This protocol addresses adults with Langerhans cell histiocytosis complicated by LCH-associated sclerosing cholangitis — a presentation involving critical liver involvement — in whom a BRAF-V600E mutation has been confirmed.
LCH-associated sclerosing cholangitis poses a distinct therapeutic challenge. The optimal treatment for this hepatic complication remains undefined, and standard chemotherapy has been associated with poor outcomes in this setting. BRAF-V600E mutational testing is recommended for all LCH patients to inform both diagnosis and treatment selection.
The approach centres on a BRAF inhibitor directed at the confirmed mutation, alongside early assessment of liver transplant candidacy in otherwise fit patients. The full protocol — including agent choice, dosing rationale, and transplant evaluation pathway — is available via the structured regimen below.

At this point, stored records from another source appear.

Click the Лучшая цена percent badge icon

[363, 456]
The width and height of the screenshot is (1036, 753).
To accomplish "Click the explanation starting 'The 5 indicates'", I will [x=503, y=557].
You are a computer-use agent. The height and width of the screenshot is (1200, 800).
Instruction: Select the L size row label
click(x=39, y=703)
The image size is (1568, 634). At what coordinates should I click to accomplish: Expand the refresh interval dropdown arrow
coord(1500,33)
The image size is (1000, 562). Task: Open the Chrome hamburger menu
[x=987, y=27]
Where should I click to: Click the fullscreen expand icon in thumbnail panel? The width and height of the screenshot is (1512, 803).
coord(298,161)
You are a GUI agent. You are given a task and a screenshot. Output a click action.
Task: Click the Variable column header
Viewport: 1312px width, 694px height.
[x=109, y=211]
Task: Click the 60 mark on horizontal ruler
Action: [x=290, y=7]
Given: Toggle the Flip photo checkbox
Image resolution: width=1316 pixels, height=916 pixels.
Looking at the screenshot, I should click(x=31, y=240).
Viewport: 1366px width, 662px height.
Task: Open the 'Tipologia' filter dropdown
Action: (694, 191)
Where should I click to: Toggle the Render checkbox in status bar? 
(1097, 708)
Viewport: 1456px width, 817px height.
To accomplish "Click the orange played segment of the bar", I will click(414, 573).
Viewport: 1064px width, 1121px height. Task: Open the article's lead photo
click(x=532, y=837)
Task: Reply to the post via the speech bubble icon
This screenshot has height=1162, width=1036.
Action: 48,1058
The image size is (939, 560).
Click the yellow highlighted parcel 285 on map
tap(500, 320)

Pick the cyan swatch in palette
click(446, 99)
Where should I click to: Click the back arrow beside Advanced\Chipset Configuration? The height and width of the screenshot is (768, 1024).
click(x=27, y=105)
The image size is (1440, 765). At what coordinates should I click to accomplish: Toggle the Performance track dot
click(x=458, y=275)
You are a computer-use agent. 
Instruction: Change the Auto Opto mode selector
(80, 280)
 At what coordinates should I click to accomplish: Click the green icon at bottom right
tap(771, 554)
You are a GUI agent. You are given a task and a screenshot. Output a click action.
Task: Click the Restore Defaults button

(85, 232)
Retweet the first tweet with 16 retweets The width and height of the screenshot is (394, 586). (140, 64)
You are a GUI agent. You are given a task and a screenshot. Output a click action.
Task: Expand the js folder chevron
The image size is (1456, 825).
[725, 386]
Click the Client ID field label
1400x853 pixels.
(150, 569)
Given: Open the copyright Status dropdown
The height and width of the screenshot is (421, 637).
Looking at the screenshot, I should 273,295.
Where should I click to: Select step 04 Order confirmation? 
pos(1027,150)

Treatment response is evaluated using FDG-PET–based imaging after 2–3 months of therapy initiation, with subsequent imaging frequency individualised to the clinical scenario.
For LCH-associated sclerosing cholangitis, the optimum therapy is unknown.
Due to poor outcomes with chemotherapy, targeted agents are preferable.
All patients with LCH should undergo BRAF-V600E mutational testing to aid in diagnosis and treatment.
Prolonged remissions following liver transplant have been reported; therefore, early transplant referral should be undertaken in otherwise fit patients.
Because most patients will require a dose reduction and lower doses of BRAF and MEK inhibitors are quite effective, it is reasonable to start at half of the dose currently used to treat patients with melanoma.
For initially FDG PET avid LCH, it is recommended to repeat an FDG PET-based imaging study for assessment of disease response after 2-3 mo of initiation of therapy, with subsequent imaging frequency tailored individually based on the specific clinical scenario.